Alors bien sûr l'erreur (scientifique) ne vaut que si elle est reconnue comme telle. Si tel n'est pas le cas et si l'on n'apprend pas de ses erreurs, on produit des savoirs et des connaissances erronées. Et là c’est le début des (gros) soucis.

Ensuite il y a la question spécifique de l’erreur algorithmique.

Et les questions qu’elle pose : est-elle une cause ou une conséquence ? Je m’intéresse plutôt aux conséquences, laissant les causes aux informaticien(ne)s.

La première conséquence de cette erreur c'est la production de ce que l'on appelle des "faux-positifs", lesquels peuvent avoir un impact sociétal et positif considérable, comme le souligne le titre de cet article : "100 000 faux positifs pour un vrai terroriste : pourquoi les algorithmes de détection de la menace terroriste de marchent pas."

L'autre question que posent ces potentielles "erreurs" algorithmiques, c'est la question des biais (sexistes, racistes, financiers …) et de la reproduction, voire de la systématisation desdits biais. D'où l'importance là encore vitale d'un point de vue sociétal et politique, de pouvoir auditer et tester en toute transparence ces algorithmes qui peuvent, pour reprendre le titre de Cathy O'Neil, rapidement devenir des "armes de destruction mathématiques" (Weapons of Maths Destruction)

Plus globalement, ces erreurs toujours possibles et parfois en un sens "délibérées", posent à leur tour la question de l'éditorialisation. Algorithmes et programmes commettent des erreurs. Et ces erreurs contribuent à produire, à illustrer, à fabriquer ou à faciliter des récits informatifs erronés ou des mises en scène erronées de l’information.

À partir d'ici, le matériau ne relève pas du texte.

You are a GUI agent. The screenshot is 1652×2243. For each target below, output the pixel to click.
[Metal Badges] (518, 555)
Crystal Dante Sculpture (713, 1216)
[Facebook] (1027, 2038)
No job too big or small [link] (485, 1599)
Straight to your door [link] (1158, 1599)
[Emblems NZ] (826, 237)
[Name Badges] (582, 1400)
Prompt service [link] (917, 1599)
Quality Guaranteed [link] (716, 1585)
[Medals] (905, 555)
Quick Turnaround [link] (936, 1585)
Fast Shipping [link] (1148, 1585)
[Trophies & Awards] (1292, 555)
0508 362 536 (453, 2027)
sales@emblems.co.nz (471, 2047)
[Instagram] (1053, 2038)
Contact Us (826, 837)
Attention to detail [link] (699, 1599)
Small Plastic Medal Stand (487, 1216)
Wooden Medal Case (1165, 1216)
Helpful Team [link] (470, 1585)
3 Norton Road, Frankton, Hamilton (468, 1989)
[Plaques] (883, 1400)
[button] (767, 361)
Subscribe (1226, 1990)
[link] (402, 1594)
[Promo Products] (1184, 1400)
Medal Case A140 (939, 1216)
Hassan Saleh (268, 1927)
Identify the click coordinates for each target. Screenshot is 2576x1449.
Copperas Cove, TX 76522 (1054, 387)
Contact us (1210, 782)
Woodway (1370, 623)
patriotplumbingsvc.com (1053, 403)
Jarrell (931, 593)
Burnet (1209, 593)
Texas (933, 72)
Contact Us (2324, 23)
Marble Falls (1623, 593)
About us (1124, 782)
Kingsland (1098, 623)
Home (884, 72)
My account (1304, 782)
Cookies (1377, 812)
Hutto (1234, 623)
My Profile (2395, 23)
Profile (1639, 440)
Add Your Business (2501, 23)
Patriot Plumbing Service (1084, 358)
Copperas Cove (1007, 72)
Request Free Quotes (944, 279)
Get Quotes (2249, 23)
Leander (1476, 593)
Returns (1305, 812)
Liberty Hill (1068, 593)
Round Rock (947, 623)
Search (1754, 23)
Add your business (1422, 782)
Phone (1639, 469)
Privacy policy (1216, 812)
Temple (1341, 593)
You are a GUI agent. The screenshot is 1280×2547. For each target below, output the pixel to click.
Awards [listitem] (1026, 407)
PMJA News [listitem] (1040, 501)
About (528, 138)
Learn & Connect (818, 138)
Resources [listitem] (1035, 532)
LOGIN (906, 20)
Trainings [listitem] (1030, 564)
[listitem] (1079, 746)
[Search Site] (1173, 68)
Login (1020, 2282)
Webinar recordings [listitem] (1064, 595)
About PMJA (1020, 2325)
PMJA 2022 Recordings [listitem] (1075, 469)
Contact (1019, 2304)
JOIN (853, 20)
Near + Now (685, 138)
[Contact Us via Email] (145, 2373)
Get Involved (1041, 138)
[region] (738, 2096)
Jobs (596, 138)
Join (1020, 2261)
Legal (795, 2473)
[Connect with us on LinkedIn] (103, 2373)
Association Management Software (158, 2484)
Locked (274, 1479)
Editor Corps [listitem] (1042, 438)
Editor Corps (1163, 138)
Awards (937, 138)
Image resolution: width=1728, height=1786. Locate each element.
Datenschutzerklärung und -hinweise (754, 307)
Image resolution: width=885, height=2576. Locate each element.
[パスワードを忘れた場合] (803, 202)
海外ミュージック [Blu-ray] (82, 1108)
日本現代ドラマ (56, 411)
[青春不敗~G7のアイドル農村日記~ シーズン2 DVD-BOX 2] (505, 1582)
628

Enfin, et c'est peut-être là l'enjeu principal de la question de la faillibilité algorithmique, il y a le risque de l'accident et les questions que posent la dilution de la chaîne de responsabilité dans la prise de décision. L'exemple le plus frappant et le plus parlant est certainement celui des voitures autonomes (sur lequel j'ai déjà beaucoup écrit). A force d'empiler programmes et algorithmes à vocation décisionnelle (celui du GPS, celui de la voiture elle-même, celui qui alimente, par exemple, les feux de signalisation de la ville connectée, et ainsi de suite), il devient rapidement très complexe, en cas d'accident, d'identifier l'erreur initiale qui aura pu déclencher une série d'erreurs en cascade ou produire seule l'accident. Au-delà du classique dilemme du tramway, c'est aussi un problème très concert sur lequel les compagnies d'assurance travaillent déjà depuis longtemps.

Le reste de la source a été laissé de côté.